Provided records:
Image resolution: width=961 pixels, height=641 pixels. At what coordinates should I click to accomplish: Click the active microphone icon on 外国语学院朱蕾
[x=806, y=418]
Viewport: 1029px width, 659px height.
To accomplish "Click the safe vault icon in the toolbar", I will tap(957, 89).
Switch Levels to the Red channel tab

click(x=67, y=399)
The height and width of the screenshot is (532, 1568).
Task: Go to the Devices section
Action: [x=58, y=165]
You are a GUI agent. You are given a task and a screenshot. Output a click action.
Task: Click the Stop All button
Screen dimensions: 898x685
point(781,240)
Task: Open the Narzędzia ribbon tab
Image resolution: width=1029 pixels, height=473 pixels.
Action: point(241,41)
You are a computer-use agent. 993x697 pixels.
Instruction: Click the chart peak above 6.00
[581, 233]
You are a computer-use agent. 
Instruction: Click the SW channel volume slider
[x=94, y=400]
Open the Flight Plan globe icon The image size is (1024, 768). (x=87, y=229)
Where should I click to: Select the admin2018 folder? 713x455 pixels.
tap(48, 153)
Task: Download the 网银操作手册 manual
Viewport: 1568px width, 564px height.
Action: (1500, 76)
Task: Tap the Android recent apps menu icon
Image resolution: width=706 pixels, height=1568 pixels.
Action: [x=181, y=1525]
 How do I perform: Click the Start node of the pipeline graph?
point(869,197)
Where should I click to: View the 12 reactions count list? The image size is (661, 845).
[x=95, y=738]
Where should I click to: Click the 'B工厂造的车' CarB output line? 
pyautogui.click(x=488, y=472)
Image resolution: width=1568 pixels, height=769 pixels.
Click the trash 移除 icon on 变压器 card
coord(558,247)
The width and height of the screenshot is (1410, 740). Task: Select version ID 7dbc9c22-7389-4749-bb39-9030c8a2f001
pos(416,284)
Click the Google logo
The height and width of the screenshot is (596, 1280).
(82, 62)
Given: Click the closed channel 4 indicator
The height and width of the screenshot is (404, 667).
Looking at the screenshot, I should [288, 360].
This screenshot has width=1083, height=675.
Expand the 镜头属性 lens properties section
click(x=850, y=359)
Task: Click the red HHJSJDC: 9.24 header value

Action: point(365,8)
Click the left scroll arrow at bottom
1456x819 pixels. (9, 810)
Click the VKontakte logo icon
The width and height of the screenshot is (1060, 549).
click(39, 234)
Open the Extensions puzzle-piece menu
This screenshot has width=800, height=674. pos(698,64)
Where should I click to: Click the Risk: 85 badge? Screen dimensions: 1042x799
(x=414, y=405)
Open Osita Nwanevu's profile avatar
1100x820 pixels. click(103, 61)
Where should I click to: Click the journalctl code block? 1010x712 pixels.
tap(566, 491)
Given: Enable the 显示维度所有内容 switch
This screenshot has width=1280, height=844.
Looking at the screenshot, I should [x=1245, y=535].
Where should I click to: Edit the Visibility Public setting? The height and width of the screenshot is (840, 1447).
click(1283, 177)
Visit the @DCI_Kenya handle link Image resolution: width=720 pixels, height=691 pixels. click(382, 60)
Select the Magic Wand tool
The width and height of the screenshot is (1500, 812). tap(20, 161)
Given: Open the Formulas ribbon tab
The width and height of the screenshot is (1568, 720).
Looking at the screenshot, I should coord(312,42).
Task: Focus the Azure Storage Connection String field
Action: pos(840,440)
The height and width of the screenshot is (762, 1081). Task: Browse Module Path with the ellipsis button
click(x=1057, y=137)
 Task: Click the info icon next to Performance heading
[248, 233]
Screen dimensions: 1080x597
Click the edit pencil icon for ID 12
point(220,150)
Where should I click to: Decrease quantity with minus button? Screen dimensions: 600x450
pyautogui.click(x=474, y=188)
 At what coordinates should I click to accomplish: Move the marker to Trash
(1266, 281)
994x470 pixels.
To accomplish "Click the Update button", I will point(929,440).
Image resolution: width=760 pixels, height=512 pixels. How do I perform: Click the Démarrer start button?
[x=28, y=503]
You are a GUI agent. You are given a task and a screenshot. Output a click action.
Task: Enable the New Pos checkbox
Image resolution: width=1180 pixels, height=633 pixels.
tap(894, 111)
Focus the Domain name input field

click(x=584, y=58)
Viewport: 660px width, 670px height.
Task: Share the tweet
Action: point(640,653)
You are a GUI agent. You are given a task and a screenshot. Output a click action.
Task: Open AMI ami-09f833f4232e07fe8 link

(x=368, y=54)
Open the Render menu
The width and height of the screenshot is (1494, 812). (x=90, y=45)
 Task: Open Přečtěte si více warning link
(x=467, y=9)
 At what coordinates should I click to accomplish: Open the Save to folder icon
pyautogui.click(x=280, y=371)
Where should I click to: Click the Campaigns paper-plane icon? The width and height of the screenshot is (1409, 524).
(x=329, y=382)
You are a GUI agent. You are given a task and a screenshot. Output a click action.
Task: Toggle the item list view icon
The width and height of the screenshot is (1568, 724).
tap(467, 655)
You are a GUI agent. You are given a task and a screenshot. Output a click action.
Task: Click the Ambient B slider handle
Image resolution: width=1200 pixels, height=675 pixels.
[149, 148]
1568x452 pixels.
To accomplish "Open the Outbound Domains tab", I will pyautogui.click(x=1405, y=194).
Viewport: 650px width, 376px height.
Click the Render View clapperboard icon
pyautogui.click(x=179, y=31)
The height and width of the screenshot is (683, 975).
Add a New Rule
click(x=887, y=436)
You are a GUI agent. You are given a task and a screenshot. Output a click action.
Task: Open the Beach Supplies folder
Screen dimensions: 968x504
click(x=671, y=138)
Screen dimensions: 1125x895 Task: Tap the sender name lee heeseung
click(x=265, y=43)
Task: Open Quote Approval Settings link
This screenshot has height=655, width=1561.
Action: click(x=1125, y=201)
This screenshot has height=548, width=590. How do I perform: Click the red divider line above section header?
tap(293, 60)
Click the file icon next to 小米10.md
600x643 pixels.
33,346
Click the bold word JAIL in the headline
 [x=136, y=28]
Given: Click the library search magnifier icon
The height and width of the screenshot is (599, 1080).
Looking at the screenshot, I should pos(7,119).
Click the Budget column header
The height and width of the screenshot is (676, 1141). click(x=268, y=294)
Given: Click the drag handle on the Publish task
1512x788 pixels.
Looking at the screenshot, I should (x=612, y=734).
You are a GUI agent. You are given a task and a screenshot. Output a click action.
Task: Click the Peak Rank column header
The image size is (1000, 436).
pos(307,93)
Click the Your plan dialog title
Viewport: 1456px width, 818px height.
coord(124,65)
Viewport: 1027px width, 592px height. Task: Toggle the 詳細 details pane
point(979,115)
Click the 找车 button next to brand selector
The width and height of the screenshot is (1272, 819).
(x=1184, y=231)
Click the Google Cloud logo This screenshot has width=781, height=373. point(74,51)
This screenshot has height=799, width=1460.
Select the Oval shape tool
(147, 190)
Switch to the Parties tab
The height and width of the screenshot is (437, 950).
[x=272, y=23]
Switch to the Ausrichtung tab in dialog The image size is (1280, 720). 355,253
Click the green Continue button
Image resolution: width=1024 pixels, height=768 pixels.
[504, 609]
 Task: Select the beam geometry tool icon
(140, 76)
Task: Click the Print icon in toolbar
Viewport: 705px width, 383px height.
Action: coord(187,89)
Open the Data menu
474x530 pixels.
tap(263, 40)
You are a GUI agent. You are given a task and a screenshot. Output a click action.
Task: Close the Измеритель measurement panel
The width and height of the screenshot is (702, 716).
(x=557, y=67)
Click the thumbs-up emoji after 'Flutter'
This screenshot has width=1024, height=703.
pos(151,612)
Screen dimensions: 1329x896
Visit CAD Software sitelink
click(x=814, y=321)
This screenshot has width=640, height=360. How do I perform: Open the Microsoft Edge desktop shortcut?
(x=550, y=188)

Problem statement: Search the records above for the string "toolbar" and copy each line that holds it.

The answer:
To accomplish "Click the safe vault icon in the toolbar", I will tap(957, 89).
Task: Click the Print icon in toolbar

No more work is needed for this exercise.